The Newsletter: A Moment in Historical Research

Extract from Tauranga Historical Society Journal, Aug 1971

For someone seeking a sense of the local energies at work in any given social moment between, say, 1950 and about 2010, the search term, “newsletter” will prove to be unexpectedly powerful.  It is plain, from even a simple exploration of the records held on Pae Koroki, that the (usually) month-to-month business of putting together a set of pages designed to encourage, entertain and inform a (usually) captive audience can be a rich and apt illustration of historical force and even importance.  Provided, of course, your research field is timed to be after the cyclostyle machine and before Facebook.

Two hundred and thirty results – 129 of them digitized - from Pae Koroki show the power of the newsletter as an instrument of history.  Where better to start than with an example from our own Journal of the Tauranga Historical Society, August 1972:

Observant readers will note the search-term in the white field on the upper left; and the power of the search engine to drill deep into the digitised document to find the exact match at the centre of the image, mauve. 

Newsletter policy can be important.  In the Tauranga Historical Society, for instance, the Journal was the place for long-form, considered and often rather scholarly writing.  The Journals were intended to be kept and were archived by the Society as well as being made available to the public library (and, eventually, digitized on Pae Koroki).  Newsletters, on the other hand, were intended to fill the gap between Journal publications with updates and administrative details about near-future activities.  Their shelf-life was brief and few early examples survive.  In practice, however, there was a lot of overlap, as can be seen from the extract above.

§ EXTRACTED RECORDS:
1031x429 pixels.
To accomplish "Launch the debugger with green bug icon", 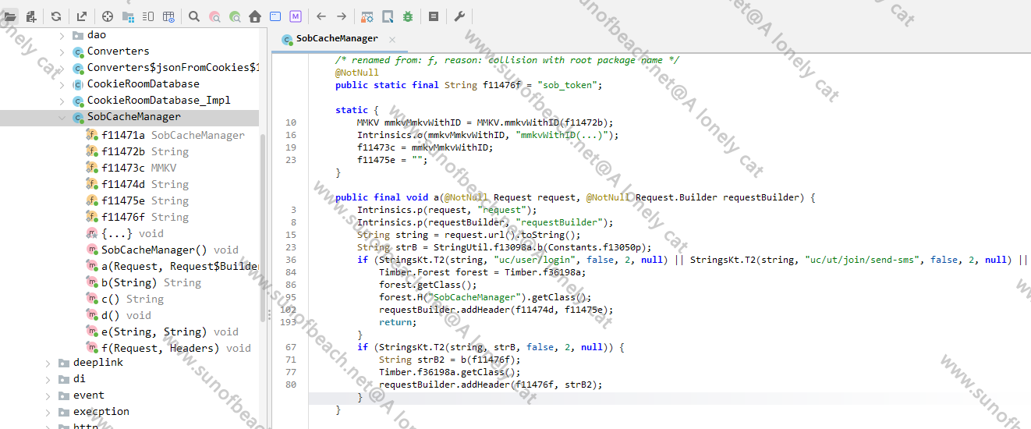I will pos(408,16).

---

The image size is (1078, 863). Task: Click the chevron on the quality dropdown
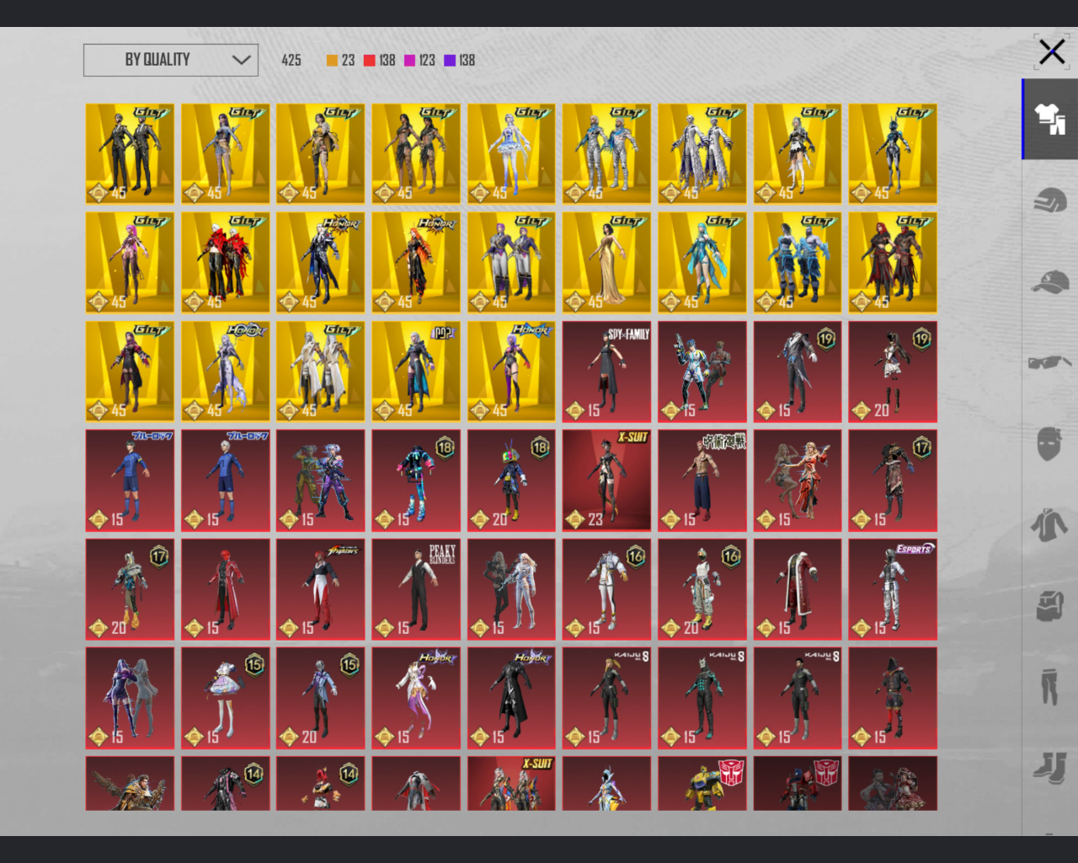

§ COMPLETE THE FOLLOWING:
1. In the passage about newsletters in historical research, what kind of writing was the Tauranga Historical Society's Journal the place for?
2. Pick up the passage about newsletters in historical research after its last sentence and write the next part.

§ RESULTS BY TASK:
1. Long-form, considered and often rather scholarly writing.

2.
Compare this approach with that of the Hauraki News[1]:

Cover of Hauraki News, No 11, May 1998

.. a cheerful (and enduring) mix of serious military history, ceremonial commemorations, personal reminiscence and soldierly cartoons, firmly in the tradition of WW1 trench newspapers[2].

Title Page of Trench Echo, Easter 1916

No doubt these both were considered to be ephemera, things of the moment, intentionally disposable.

But not always.

A sad event in Te Puna – the disestablishment of its Community Library – led to the acquisition, for the Te Puna Archive, of a near-complete series of the Pirirakau “X”Press.  Some 29 issues of the 36 numbers that came out over the period February 2002- 2004 were accumulated in a humble cardboard standing file, labelled, but with no accession number or other catalogue information.

 

Pirirakau "X"Press standing file

It turns out that a full series of the Pirirakau “X”Press  is held at the Tauranga Public Library, although it has not yet been digitised or accessioned on Pae Koroki.

The holding at the Te Puna Archive represents the second iteration of the “X” Press, which had an earlier life between 1994 and 1998, at the inception of Mark Nicholas, who took over the Chair of the Pirirakau Incorporated Society with the aim to keep people informed in the face of diminishing attendance at meetings.  He also wanted to collect Pirirakau history, and to funnel this into what became the WAI277 claim.  The “X”Press was a means of gathering and spreading information on the process of the claim before the Waitangi Tribunal.  Funding was provided by the Crown Forestry Rental Trust.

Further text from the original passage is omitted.